INPUT MATERIAL Start Marker

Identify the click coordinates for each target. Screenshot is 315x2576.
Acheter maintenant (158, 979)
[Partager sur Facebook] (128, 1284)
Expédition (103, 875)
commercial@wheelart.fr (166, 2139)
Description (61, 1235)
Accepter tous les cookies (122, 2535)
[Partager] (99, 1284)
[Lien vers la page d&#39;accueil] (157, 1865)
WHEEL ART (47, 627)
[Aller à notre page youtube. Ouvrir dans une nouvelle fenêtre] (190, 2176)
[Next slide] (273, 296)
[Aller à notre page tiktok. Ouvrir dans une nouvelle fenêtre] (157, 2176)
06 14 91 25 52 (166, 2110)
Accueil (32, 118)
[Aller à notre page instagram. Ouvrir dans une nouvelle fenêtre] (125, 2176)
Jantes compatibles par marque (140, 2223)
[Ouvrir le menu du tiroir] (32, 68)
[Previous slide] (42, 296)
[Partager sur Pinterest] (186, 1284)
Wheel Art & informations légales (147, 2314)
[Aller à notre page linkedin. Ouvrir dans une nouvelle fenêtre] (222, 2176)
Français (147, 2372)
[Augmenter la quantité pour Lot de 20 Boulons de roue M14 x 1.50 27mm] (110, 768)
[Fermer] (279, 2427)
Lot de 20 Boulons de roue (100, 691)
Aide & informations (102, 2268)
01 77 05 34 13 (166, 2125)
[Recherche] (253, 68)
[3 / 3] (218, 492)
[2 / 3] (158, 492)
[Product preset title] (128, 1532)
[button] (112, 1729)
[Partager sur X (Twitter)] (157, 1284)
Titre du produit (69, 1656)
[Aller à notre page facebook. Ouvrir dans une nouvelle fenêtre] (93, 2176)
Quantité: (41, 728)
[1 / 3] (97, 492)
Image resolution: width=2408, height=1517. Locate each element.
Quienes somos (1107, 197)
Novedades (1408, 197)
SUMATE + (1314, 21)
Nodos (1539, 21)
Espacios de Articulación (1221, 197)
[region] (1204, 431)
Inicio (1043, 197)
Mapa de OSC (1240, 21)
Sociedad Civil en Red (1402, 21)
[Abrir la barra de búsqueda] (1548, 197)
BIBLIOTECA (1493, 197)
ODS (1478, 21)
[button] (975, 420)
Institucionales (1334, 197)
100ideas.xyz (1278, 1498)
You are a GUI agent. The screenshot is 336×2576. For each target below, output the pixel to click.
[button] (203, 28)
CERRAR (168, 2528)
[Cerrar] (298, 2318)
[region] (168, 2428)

INPUT MATERIAL End Marker

PROBLEM REQUIREMENTS →
Above are records; repeat only the lines starting at the line with "[1 / 3] (97, 492)" and ending at the line with "Mapa de OSC (1240, 21)", exactly as they appear, both included.

EXERCISE ANSWER →
[1 / 3] (97, 492)
Image resolution: width=2408, height=1517. Locate each element.
Quienes somos (1107, 197)
Novedades (1408, 197)
SUMATE + (1314, 21)
Nodos (1539, 21)
Espacios de Articulación (1221, 197)
[region] (1204, 431)
Inicio (1043, 197)
Mapa de OSC (1240, 21)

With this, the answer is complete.